● **SUPPLIED DATA**:

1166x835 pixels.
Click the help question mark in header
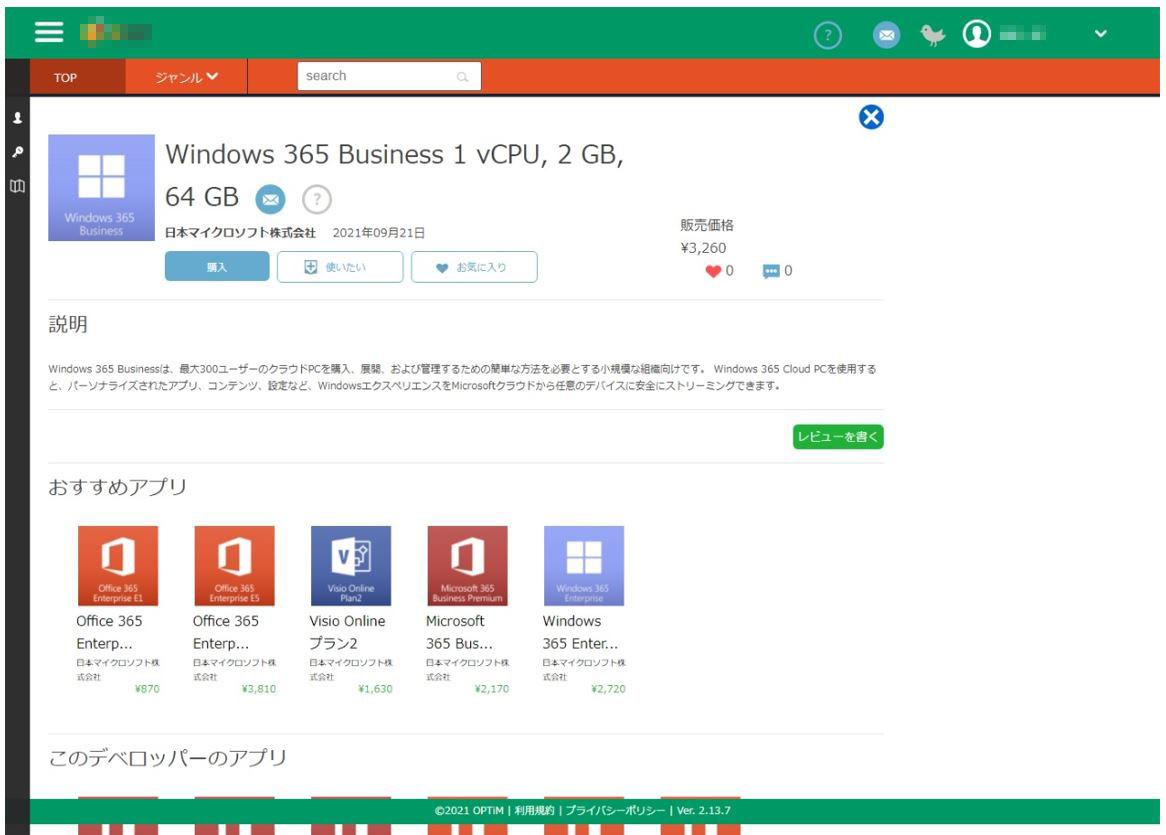[827, 35]
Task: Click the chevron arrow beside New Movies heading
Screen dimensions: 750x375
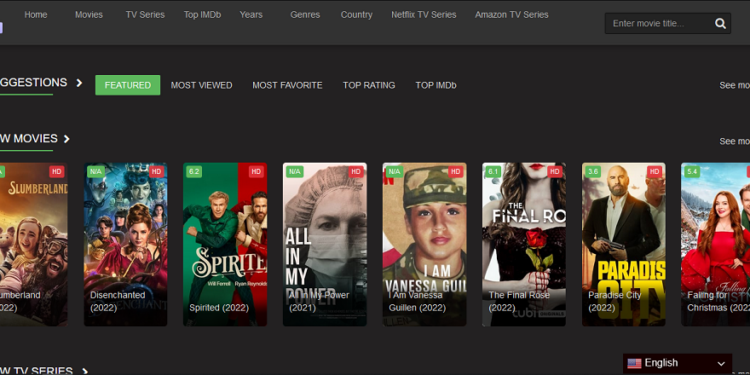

● **INSTRUCTIONS FOR THE TASK**: Rewrite the items above, replacing "Click" with "Tap" and keeping everything else unchanged. Omit the pictures.

● **ANSWER TO THE EXERCISE**:
1166x835 pixels.
Tap the help question mark in header
[827, 35]
Task: Tap the chevron arrow beside New Movies heading
Screen dimensions: 750x375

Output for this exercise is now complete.